- _Given records_:
▬▬▬▬▬▬▬▬▬▬

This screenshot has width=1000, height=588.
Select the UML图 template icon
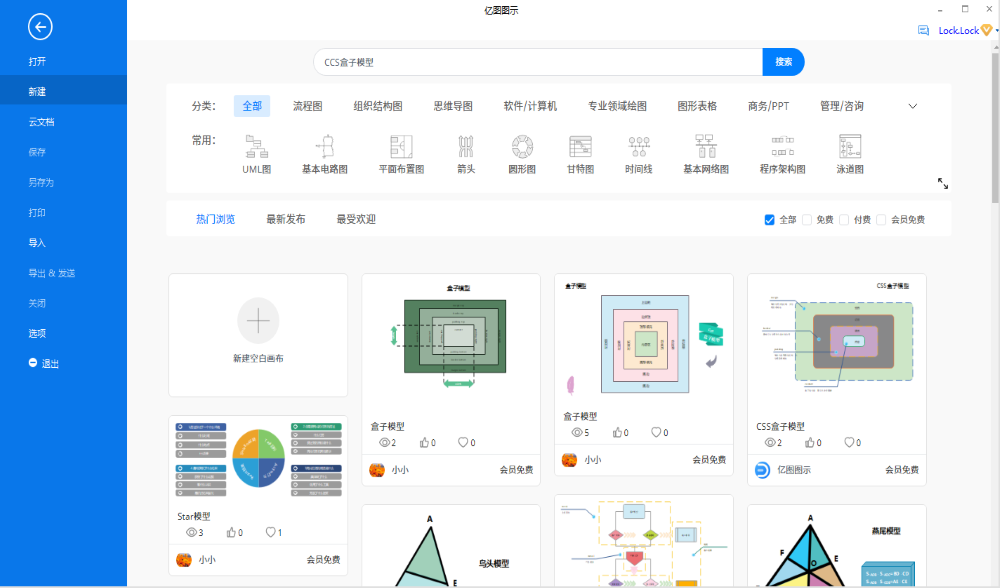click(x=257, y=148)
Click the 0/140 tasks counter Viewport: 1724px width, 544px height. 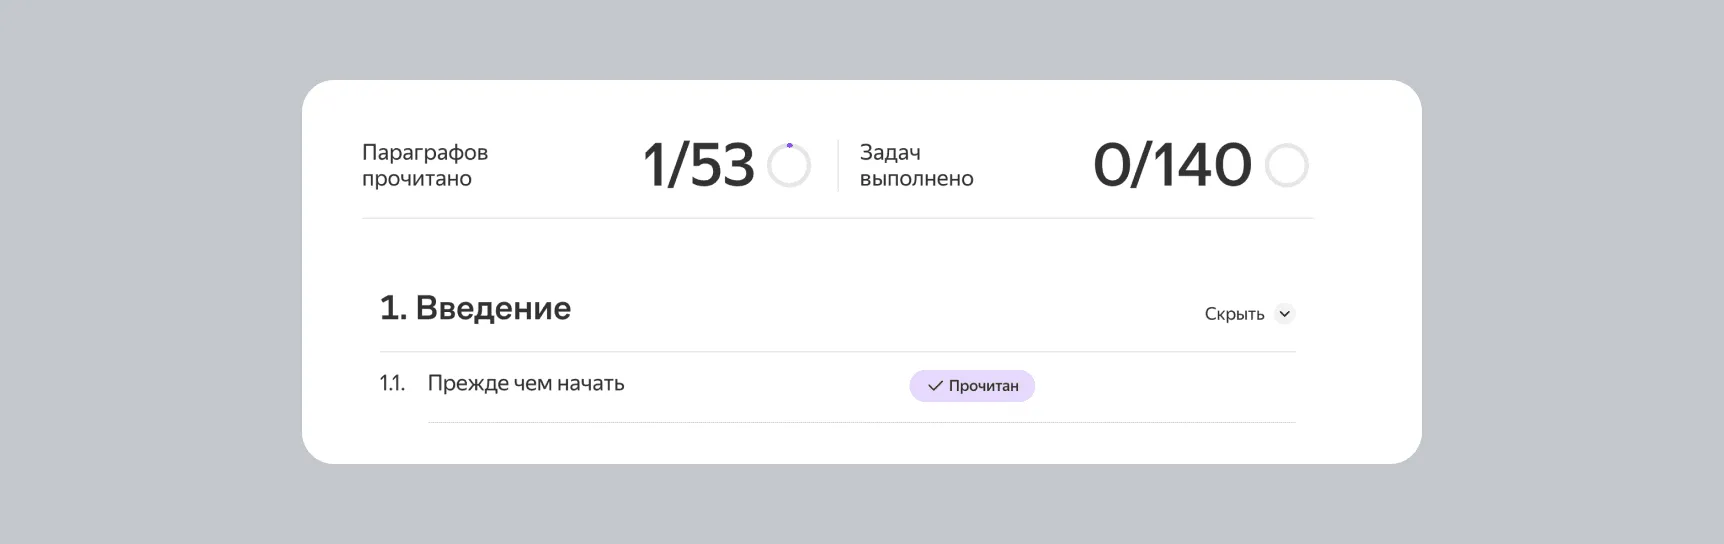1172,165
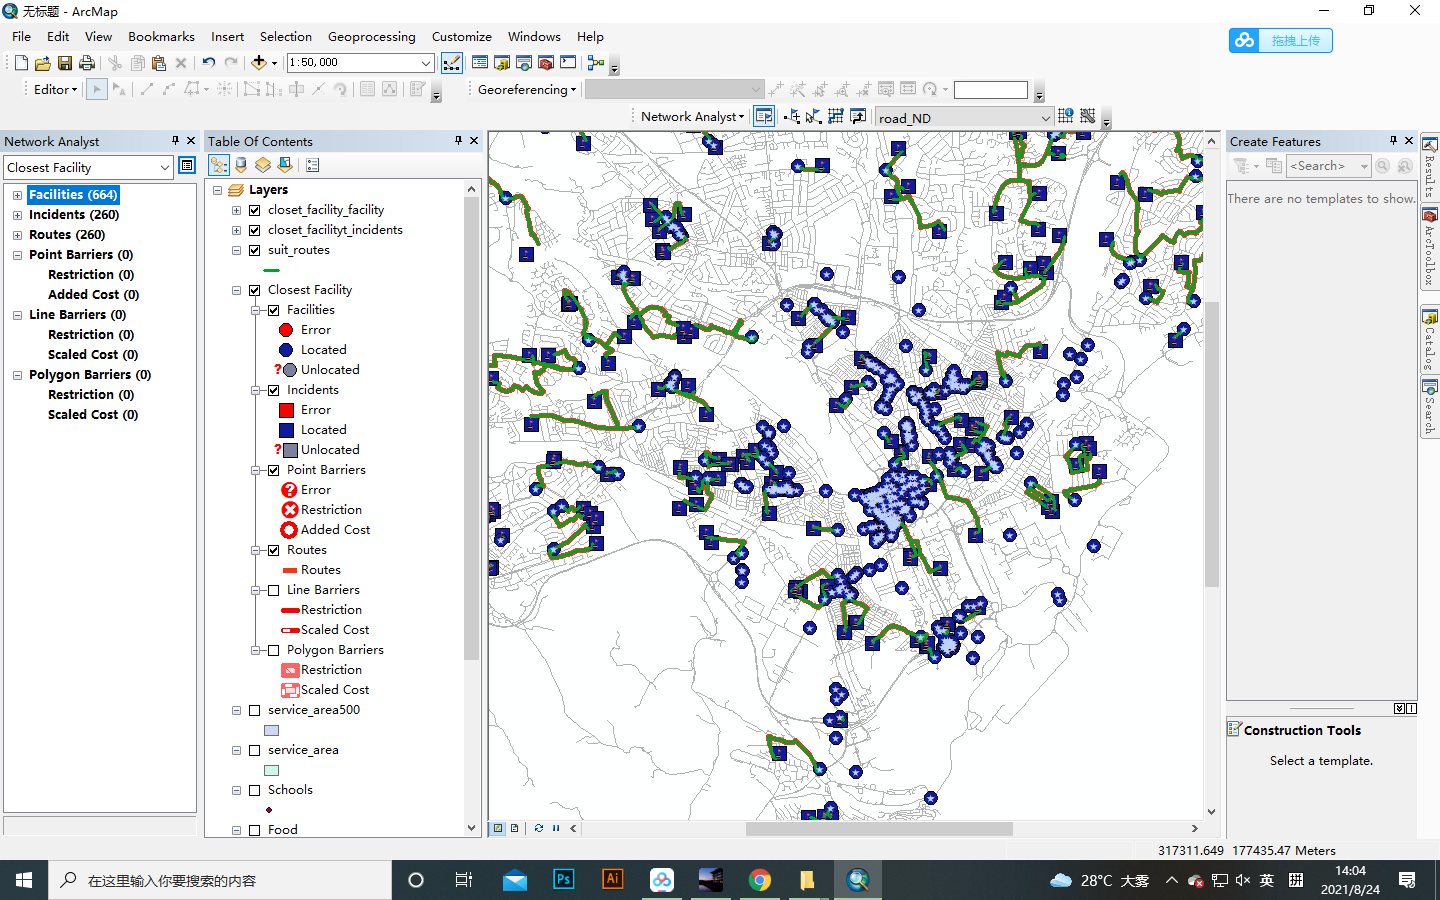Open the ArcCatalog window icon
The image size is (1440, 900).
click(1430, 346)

▬▬▬▬▬▬▬▬▬▬

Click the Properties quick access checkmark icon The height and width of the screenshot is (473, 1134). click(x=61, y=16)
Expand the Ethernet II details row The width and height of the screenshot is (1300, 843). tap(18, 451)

▬▬▬▬▬▬▬▬▬▬

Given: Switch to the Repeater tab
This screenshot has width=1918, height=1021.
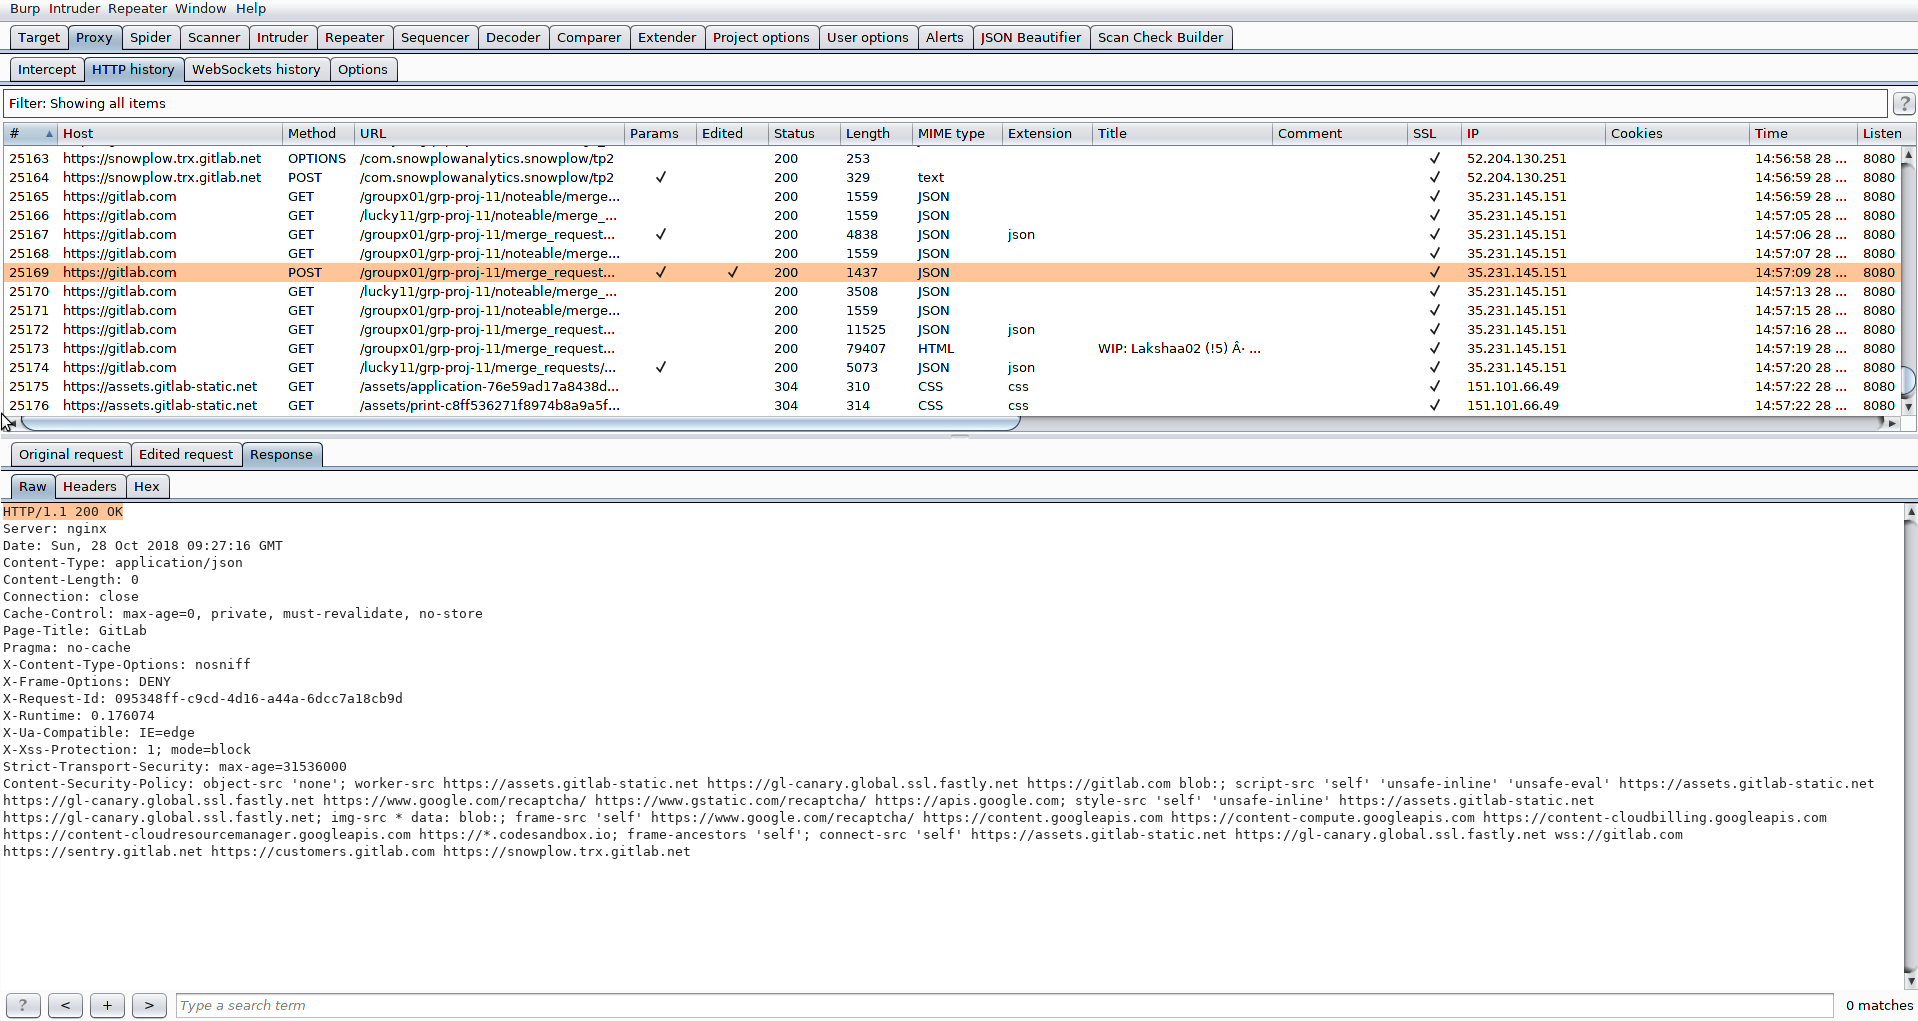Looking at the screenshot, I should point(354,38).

▬▬▬▬▬▬▬▬▬▬

- _Task details_: Precisely the lines between those holding "Click the Properties" and "Expand the Ethernet", inclusive, are to be reproduced from the listing above, with nothing added.

- _Result of this task_:
Click the Properties quick access checkmark icon The height and width of the screenshot is (473, 1134). click(x=61, y=16)
Expand the Ethernet II details row The width and height of the screenshot is (1300, 843). tap(18, 451)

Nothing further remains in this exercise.